= Juan Ramón Folch IV de Cardona =

Catalan nobleman

Joan Ramon Folc IV de Cardona or Juan Ramón Folch IV de Cardona, (1446 - Arbeca, 29 January 1513), was a Spanish nobleman.

He was the 5th Count of Cardona (1486-1491) and then the 1st Duke of Cardona (1491-1513), the 6th Count of Prades, the 6th Baron of Entença (1486-1513), Viscount of Villamur (1486-1513) and the 1st Marquis of Pallars Sobirá (1491-1513).

== Biography ==
He was the eldest son of John Ramon III, Count of Cardona and Joana of Urgell, daughter of James II of Urgell and Isabella of Aragon.

His youth was spent in the Catalan Civil War fighting for John II of Aragon alongside his father and Prince Ferdinand of Girona. At the age of 16, he was one of the defenders of Prince Ferdinand and Queen Juana in the siege of Girona (1462). In 1467, when Bernat Joan de Cabrera died, he was given the Constableship of the crown.

The same year he clashed with the Royal family through his marriage to Aldonza Enríquez, aunt of Prince Ferdinand, endowed with the incomes of Elche and Crevillent. As the grandson of James II of Urgell, the rebellious authorities of the Principality considered his candidacy for the crown before offering it to René of Anjou in 1466, but the Constable remained loyal to the Trastàmara's and continued fighting for them. In 1467 he was taken prisoner in the Battle of Viladamat and released only 3 years later.

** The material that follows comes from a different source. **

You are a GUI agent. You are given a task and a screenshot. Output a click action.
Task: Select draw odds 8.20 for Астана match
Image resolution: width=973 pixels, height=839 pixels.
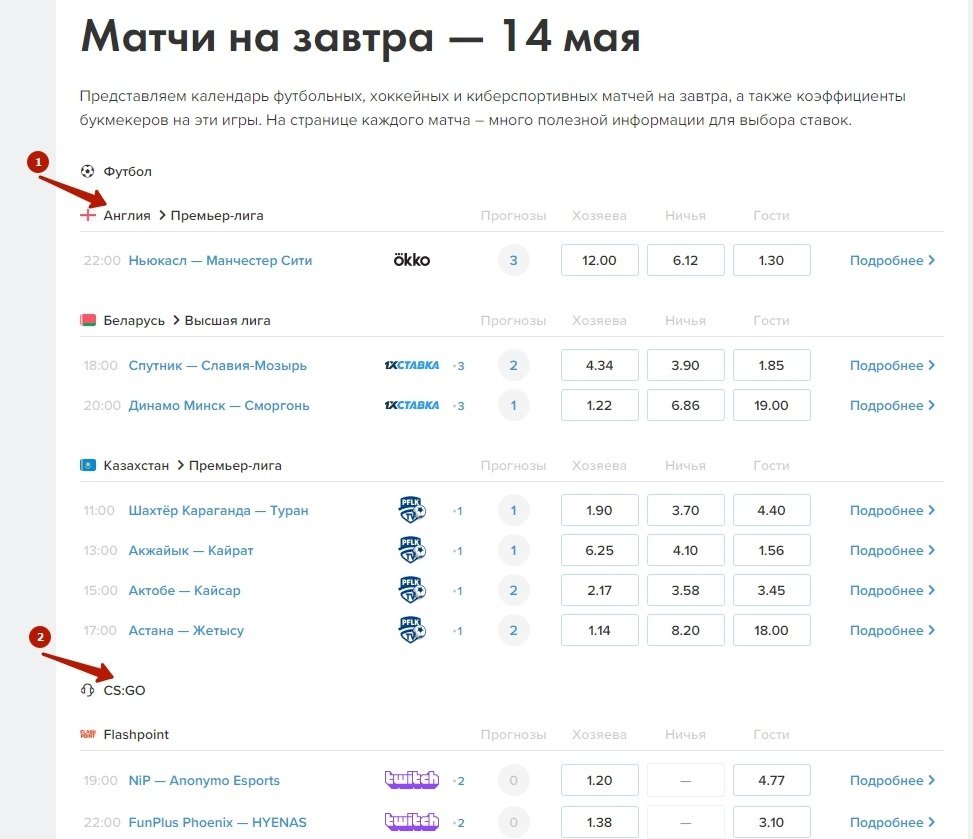[x=685, y=630]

After the war, he was Deputy of the Generalitat de Catalunya (1473-76) and one of the principal political personalities of the Principality. He was active at court between 1473-79. He negotiated the submission of Hugh Roger III, Count of Pallars Sobirà, his cousin (1480), but later led with his father the military conquest of this County of Pallars Sobirà (1484), as well as the second War of the Remences.

On the death of his father, in 1486, he was made Count of Cardona and Prades and Baron of Entença. In 1491 he was made Marquis of Pallars and 1st Duke of Cardona, dignities until then reserved for princes of the blood. Between 1485 and 1491 he had the Roussillon poet Francesc Moner at his service.

He died in 1513.

=== Marriage and children ===
In 1467, he married Aldonza Enríquez, half-sister of Juana Enríquez, later Queen of Aragon and mother of Ferdinand II of Aragon.

They had 14 children; among them:

- Fernando Ramon Folch, 2nd Duke of Cardona (c. 1469 - 1543), and several other titles,
- Antoni Folc de Cardona y Enriquez (died 1555), Viceroy of Sardinia (1534 - 1549),
- Enrique de Cardona y Enríquez (1485–1530), Roman Catholic Cardinal and Bishop of Barcelona,
- Luis Folc de Cardona y Enríquez, Archbishop of Tarragona (1531-1532) and President of the Generalitat de Catalunya (1524-1527).
- Juana Cardona Y Enriquez (died 1547), married 1503 to Antonio Manrique de Lara, 2nd Duke of Nájera,
- Isabel de Cardona y Enríquez de Quiñones (1480 - 1512), married in Arbeca, 1503, to Alonso Felipe de Aragón y Gurrea, II Duke of Luna.